◆ **MATERIALS PROVIDED**
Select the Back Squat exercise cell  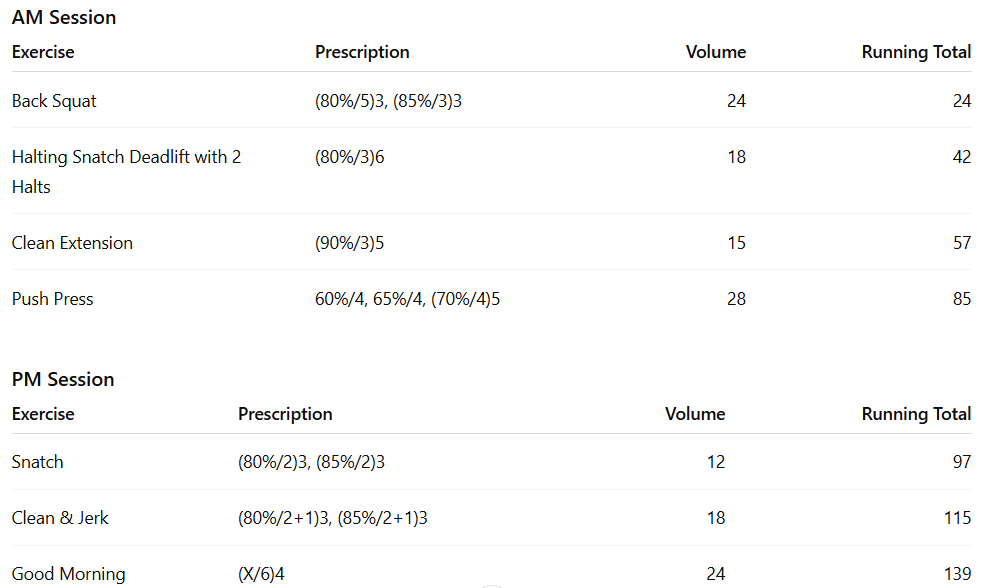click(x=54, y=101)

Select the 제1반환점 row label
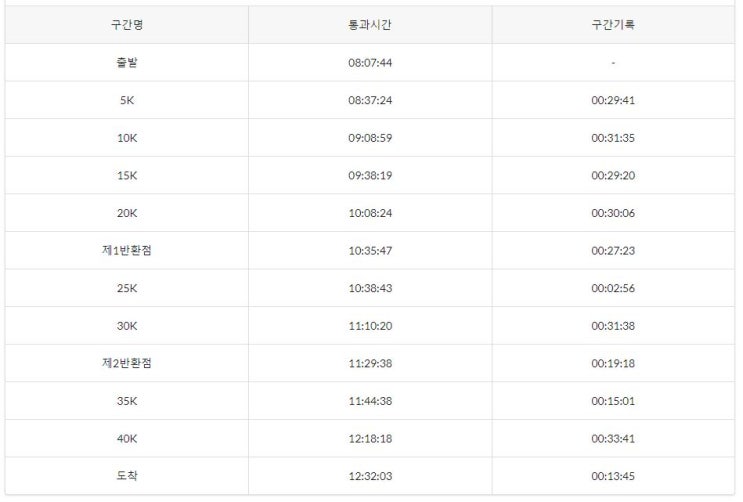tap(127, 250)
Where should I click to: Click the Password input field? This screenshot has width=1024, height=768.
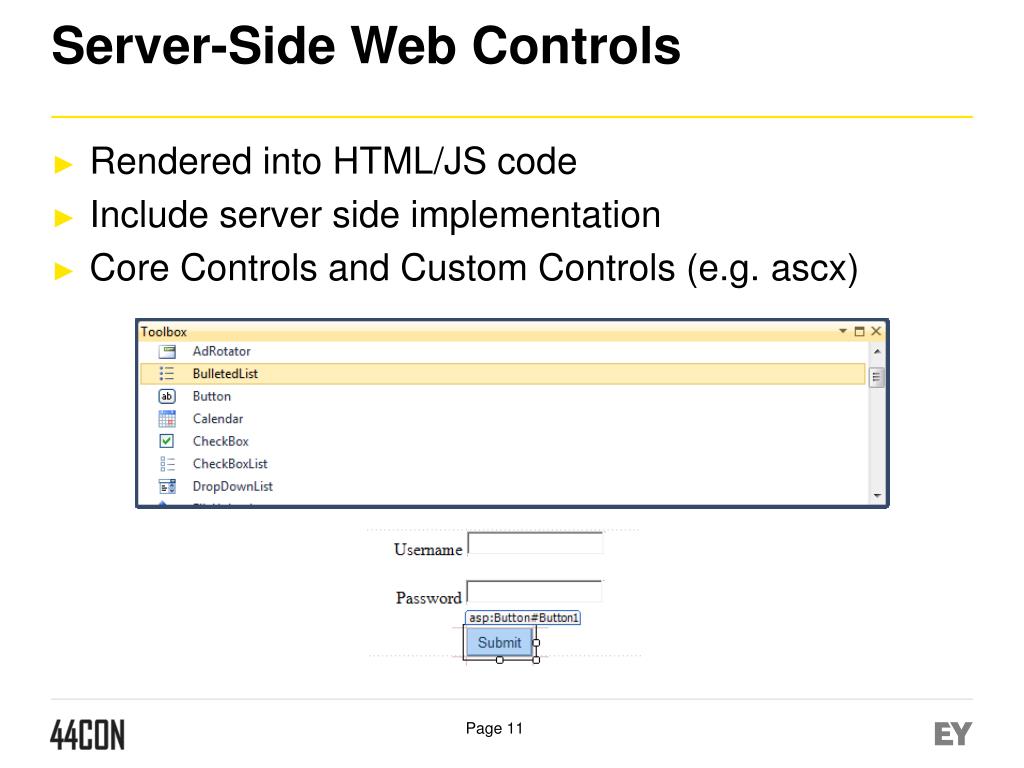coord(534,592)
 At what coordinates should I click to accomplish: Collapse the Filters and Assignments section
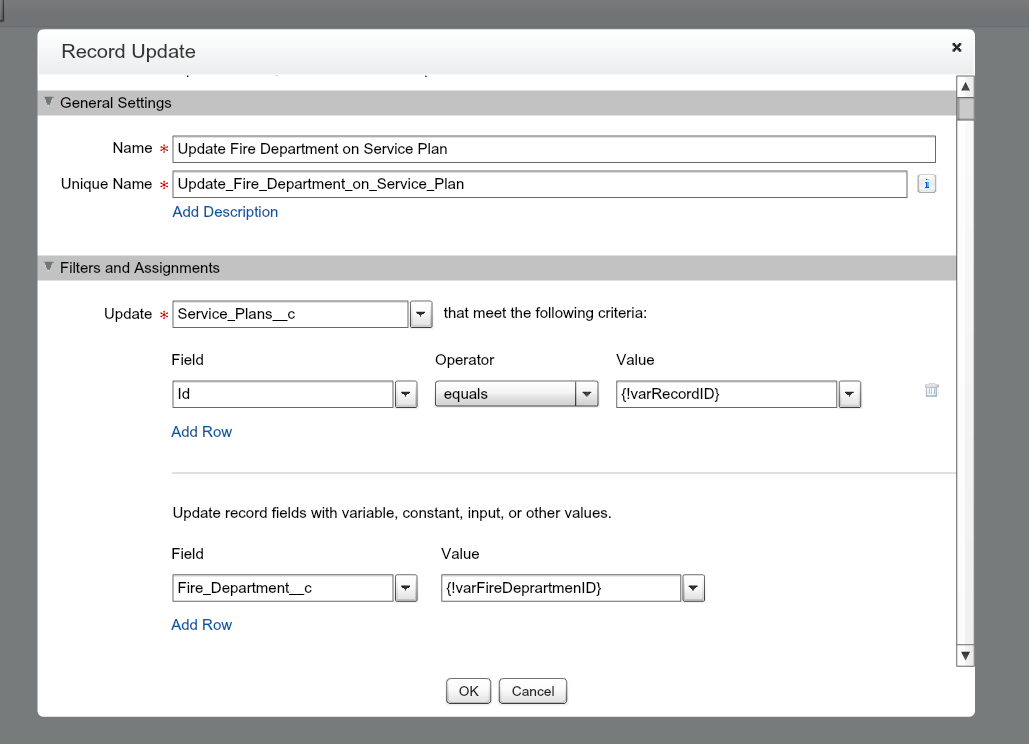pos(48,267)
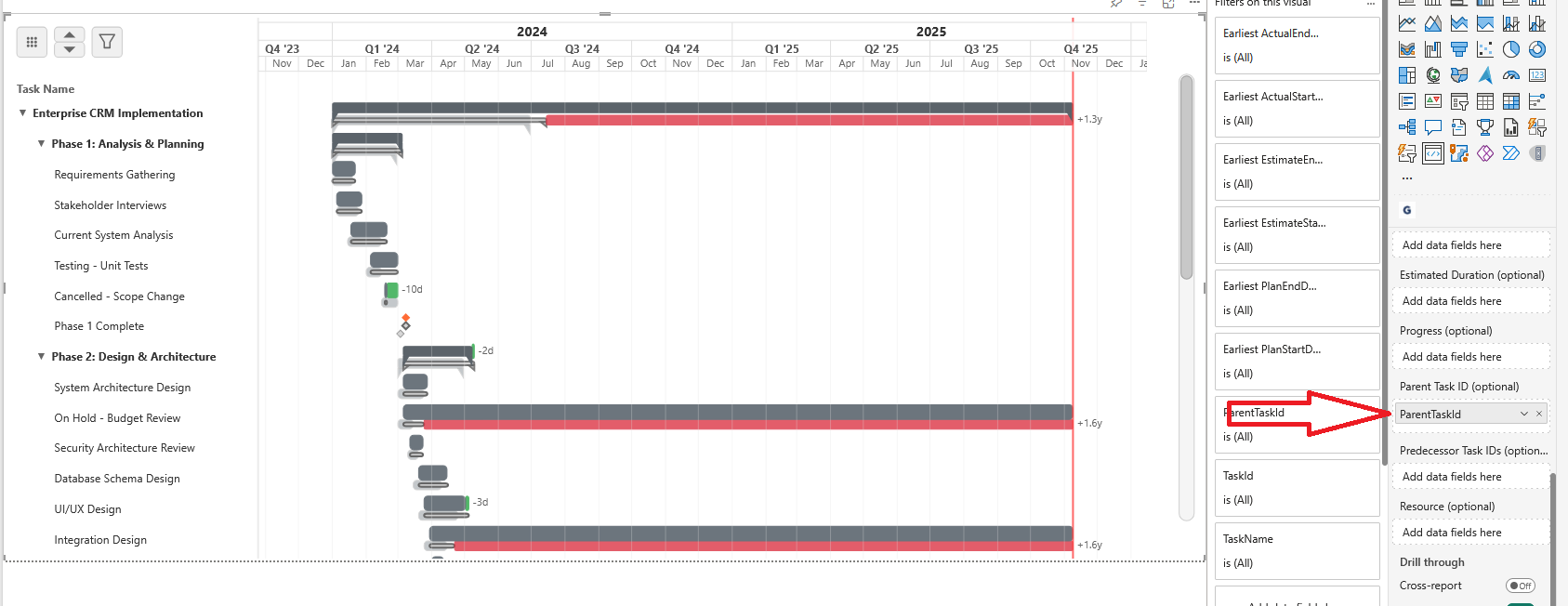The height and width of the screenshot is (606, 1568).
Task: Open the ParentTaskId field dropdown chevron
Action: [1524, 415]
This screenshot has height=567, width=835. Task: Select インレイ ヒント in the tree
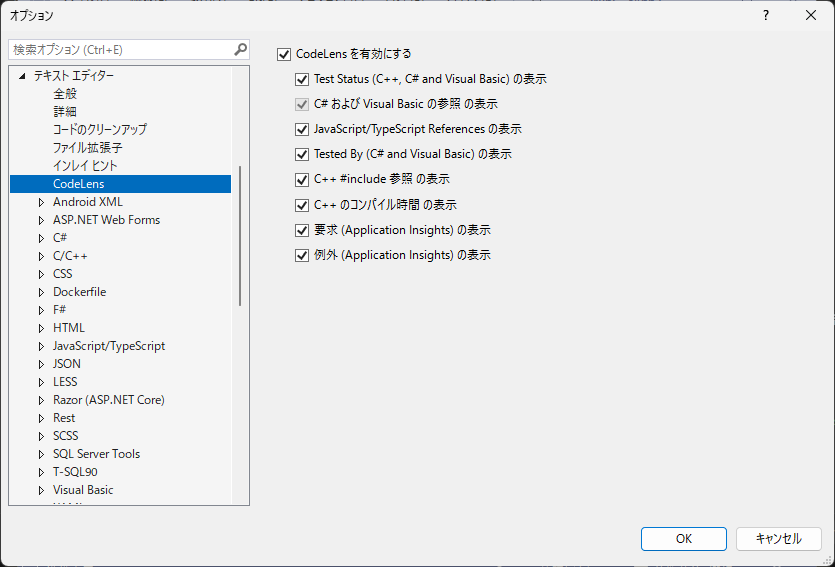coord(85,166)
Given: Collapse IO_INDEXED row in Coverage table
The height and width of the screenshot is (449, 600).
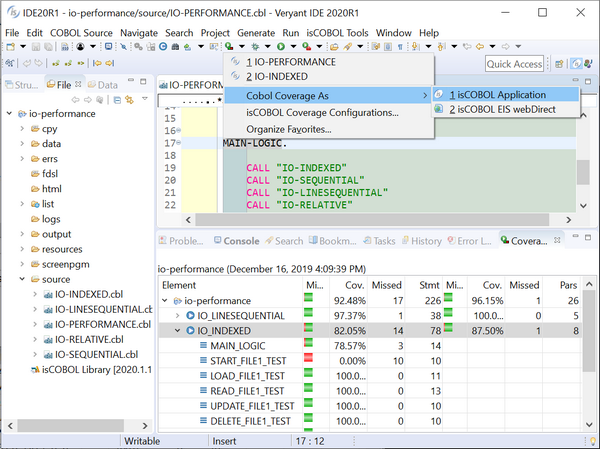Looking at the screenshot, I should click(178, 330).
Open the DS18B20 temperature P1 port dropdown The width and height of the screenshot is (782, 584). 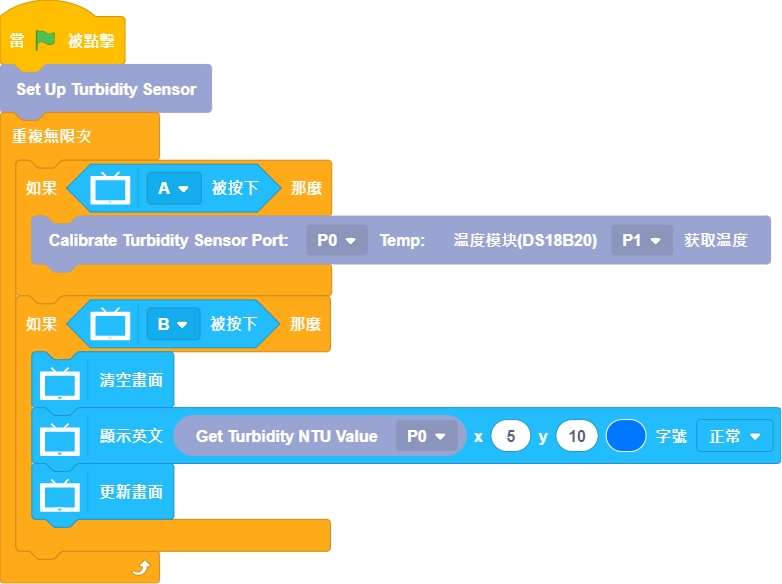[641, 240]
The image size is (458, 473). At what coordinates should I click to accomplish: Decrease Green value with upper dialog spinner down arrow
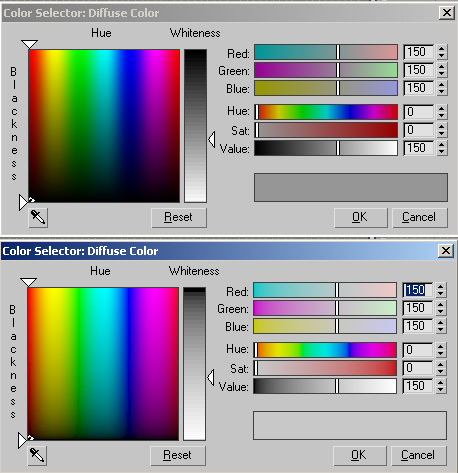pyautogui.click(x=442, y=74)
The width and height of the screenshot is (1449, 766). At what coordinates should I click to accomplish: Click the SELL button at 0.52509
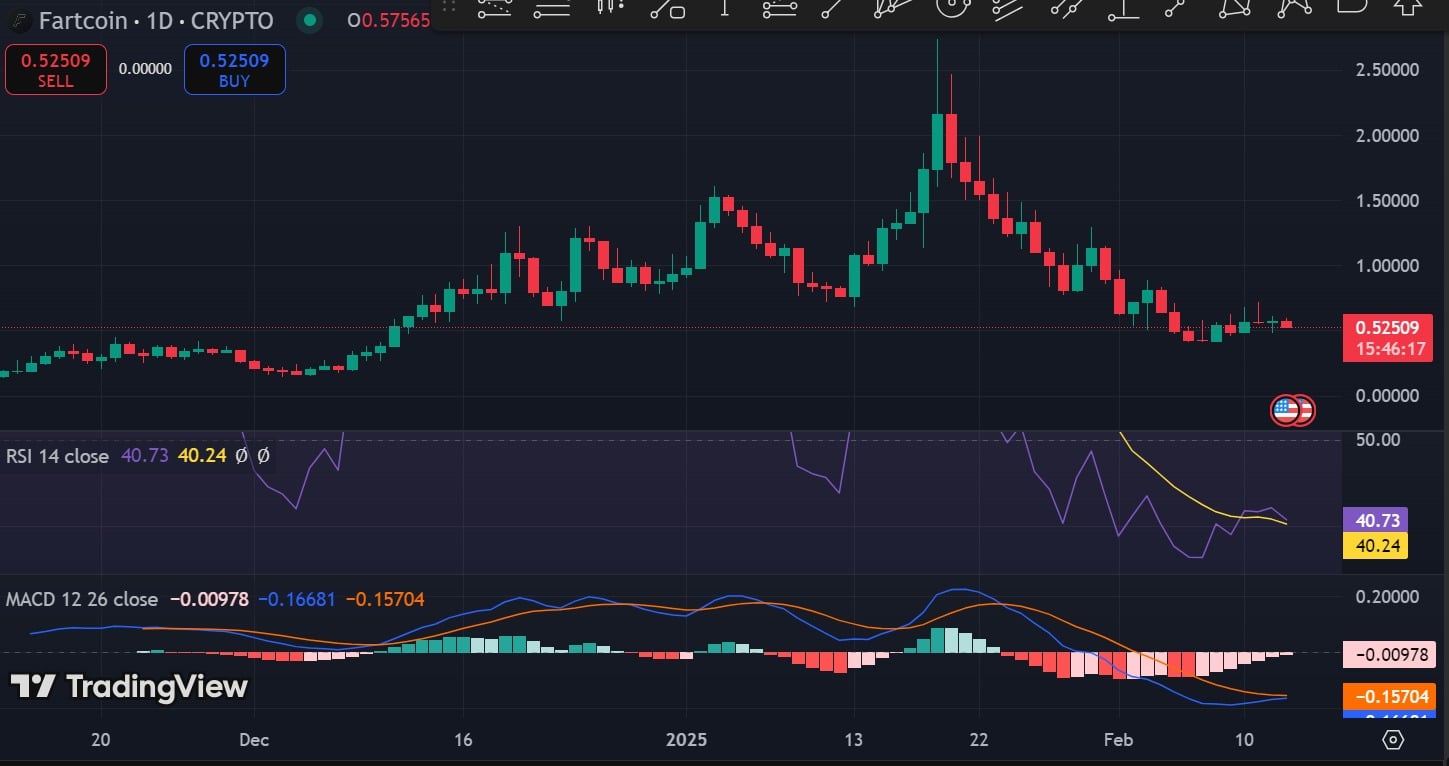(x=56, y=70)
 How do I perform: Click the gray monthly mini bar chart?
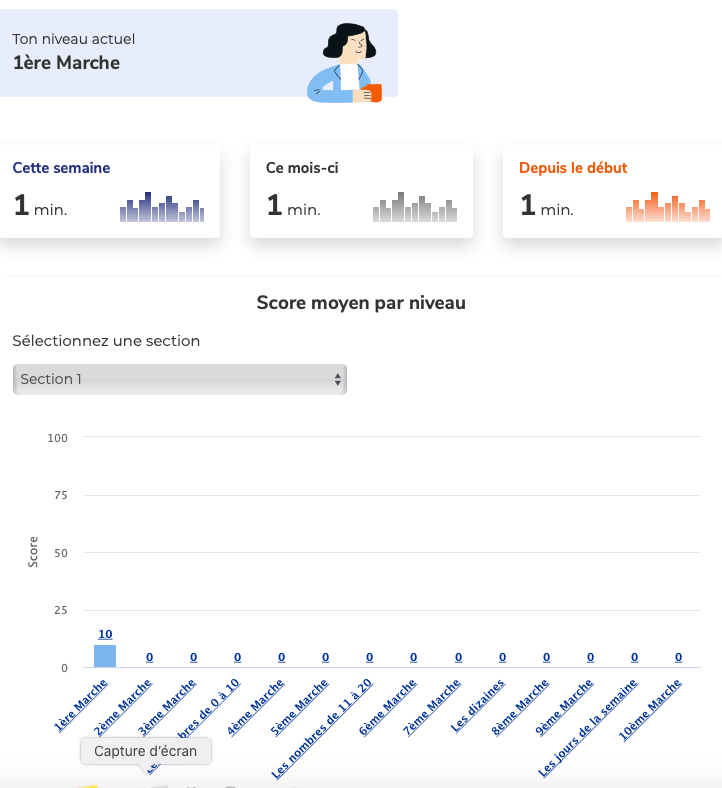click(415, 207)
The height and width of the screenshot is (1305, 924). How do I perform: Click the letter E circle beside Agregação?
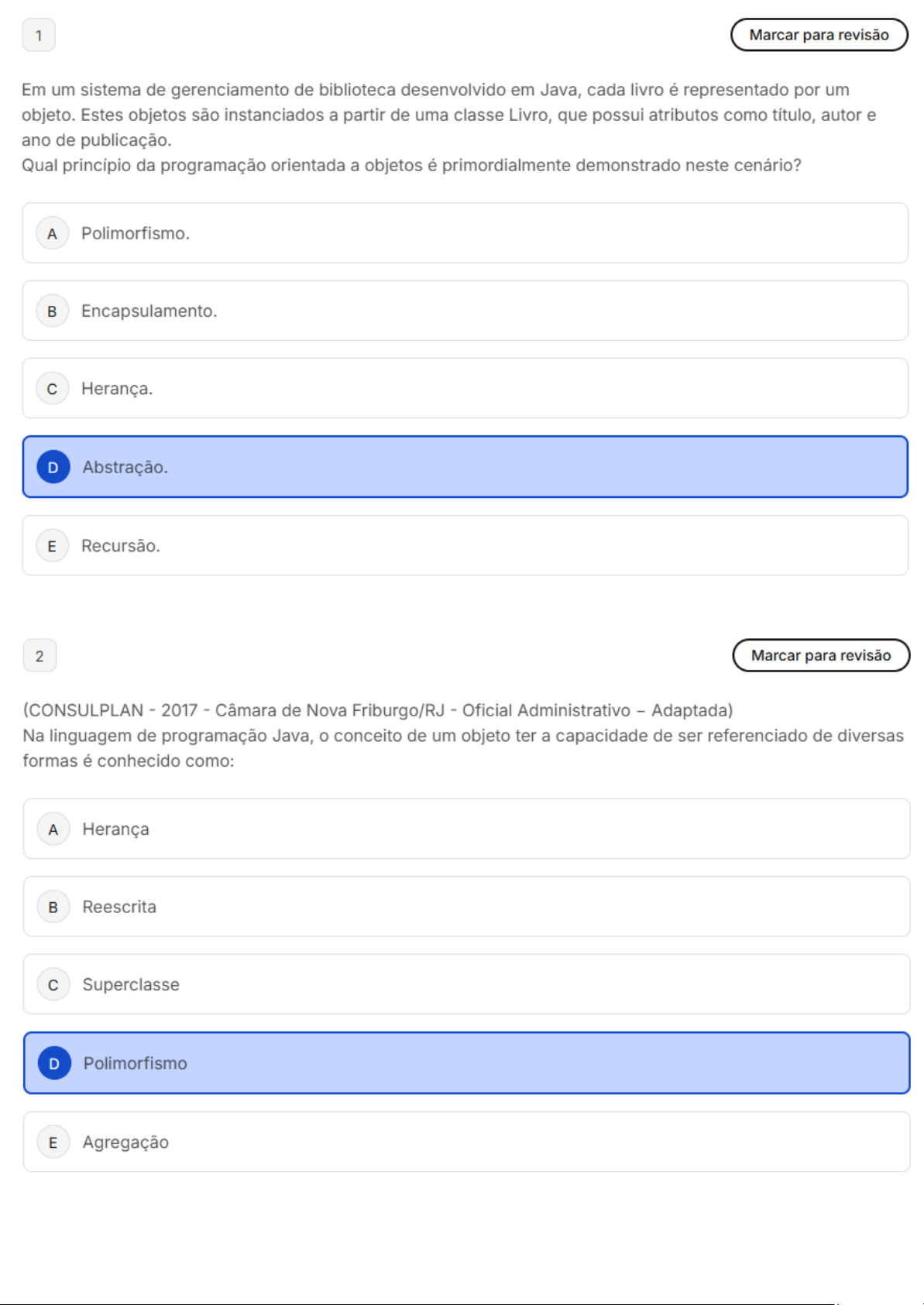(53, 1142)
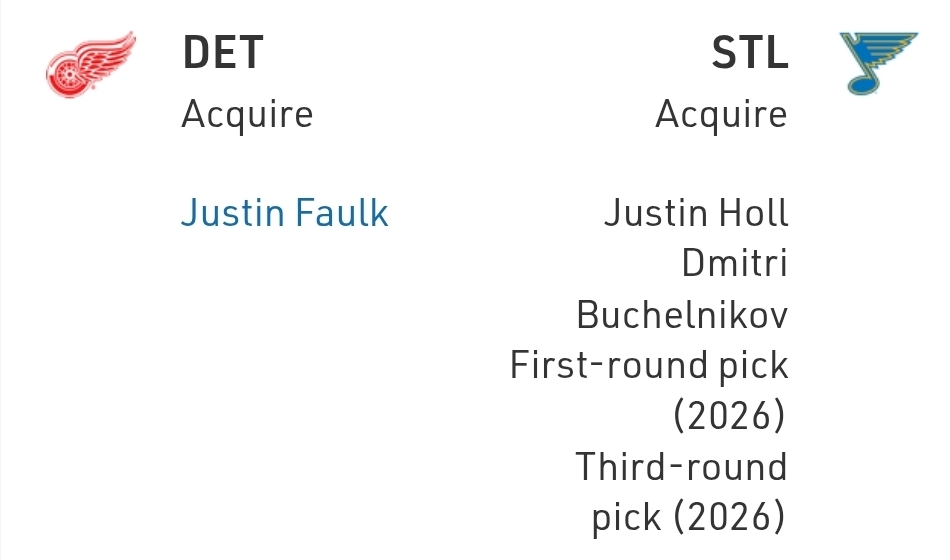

◆ **BRIEF**
Your task is to copy exactly the lines from the line containing "The height and width of the screenshot is (1305, 924)." through the final line of the listing above and to omit every picture.

◆ **EXERCISE ANSWER**
The height and width of the screenshot is (1305, 924). How do I perform: Click the letter E circle beside Agregação?
(53, 1142)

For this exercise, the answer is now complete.